Members of the Idaho Behavioral Health Council in recent days presented the council’s first strategic plan to Gov. Brad Little, Idaho House and Senate leadership and the Idaho Supreme Court. The plan covers state actions through 2024 and is posted for the public to view at behavioralhealthcouncil.idaho.gov.
Created last year, the council is a joint effort of Idaho’s Executive Branch, Legislature and Judicial Branch and includes members from each. It is chaired by Department of Health and Welfare Director Dave Jeppesen and Administrative Director of Courts Sara Omundson.
Behavioral health issues affect Idaho’s corrections system, judicial system, hospitals, schools and local communities. The council is tasked with helping Idahoans who live with mental illness and addiction to receive the behavioral health care services they need, when they need them — improving quality of life, health and safety in this state.
The council worked with local governments, providers, community partners and consumers of behavioral health services and their families to create the new plan — a set of 34 recommendations to improve access to care, with nine identified as key priorities for the next three years.
Now, the council will oversee turning the plan’s advice into action. Agencies across state government will continue to collaborate on these steps, with full details on their planned implementation expected by Oct. 1, 2021.
“I am very pleased with the council’s work on this strategic plan.
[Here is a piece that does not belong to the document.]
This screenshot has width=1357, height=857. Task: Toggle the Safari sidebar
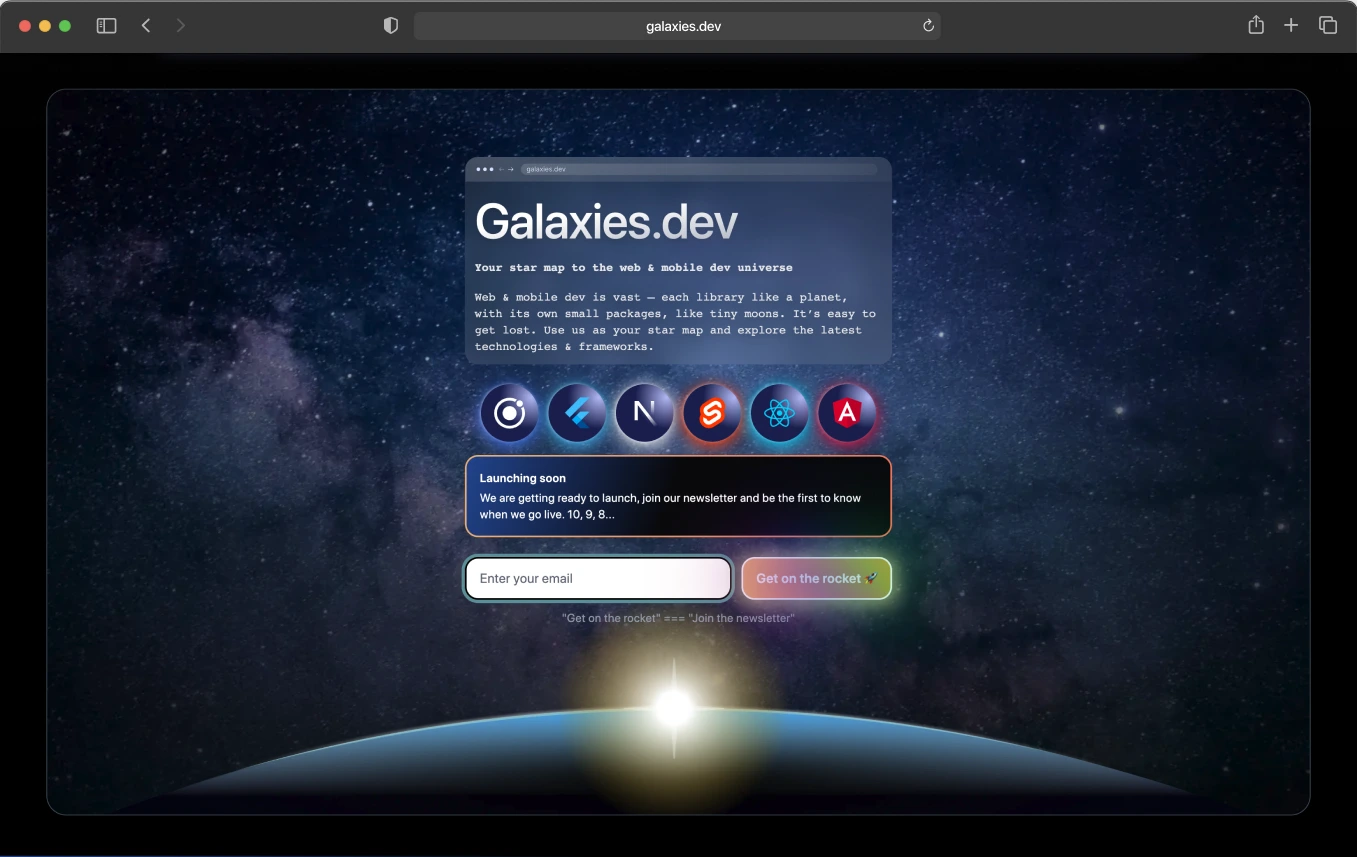pyautogui.click(x=106, y=25)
I am encouraged by the recommendations and action steps they have identified, particularly related to an adequate behavioral health workforce in both rural and urban Idaho,” Gov. Little said. “From my earliest days as Governor, I have maintained that my primary goal is for all Idahoans, now and in the future, to be able to enjoy the highest quality of life. I commend the council for its accomplishments in identifying solutions to improve Idahoans’ health, safety, and quality of life.”
“The Idaho Behavioral Health Council serves as a vehicle to make needed improvements to the behavioral health system in Idaho. We are grateful to have participated in the development of the council’s Strategic Action Plan and are pleased with the collaborative process used in developing the plan,” said Rep. Laurie Lickley, Rep. Brooke Green, Sen. David Nelson and Sen. Jeff Agenbroad, who each represented the Legislature on the council. “We are especially grateful for the tremendous amount of talent and dedication of both public and private behavioral health professionals across the state and they should be commended. We look forward to the next phases of the process and are committed to being a part of the continued stakeholder cooperation necessary for a successful implementation. We have confidence that implementation of this plan will lead to an improved behavioral health system for Idahoans living with mental illness and addiction.”
“This plan is more than a path to better health outcomes for Idahoans — it is a model for collaboration across Idaho’s government,” Idaho Supreme Court Chief Justice G. Richard Bevan said. “I commend Directors Omundson and Jeppesen and the members of the council for the leadership they brought to this issue. The work is not over, and the Supreme Court will help to thoughtfully advance these recommendations and continue this important partnership.”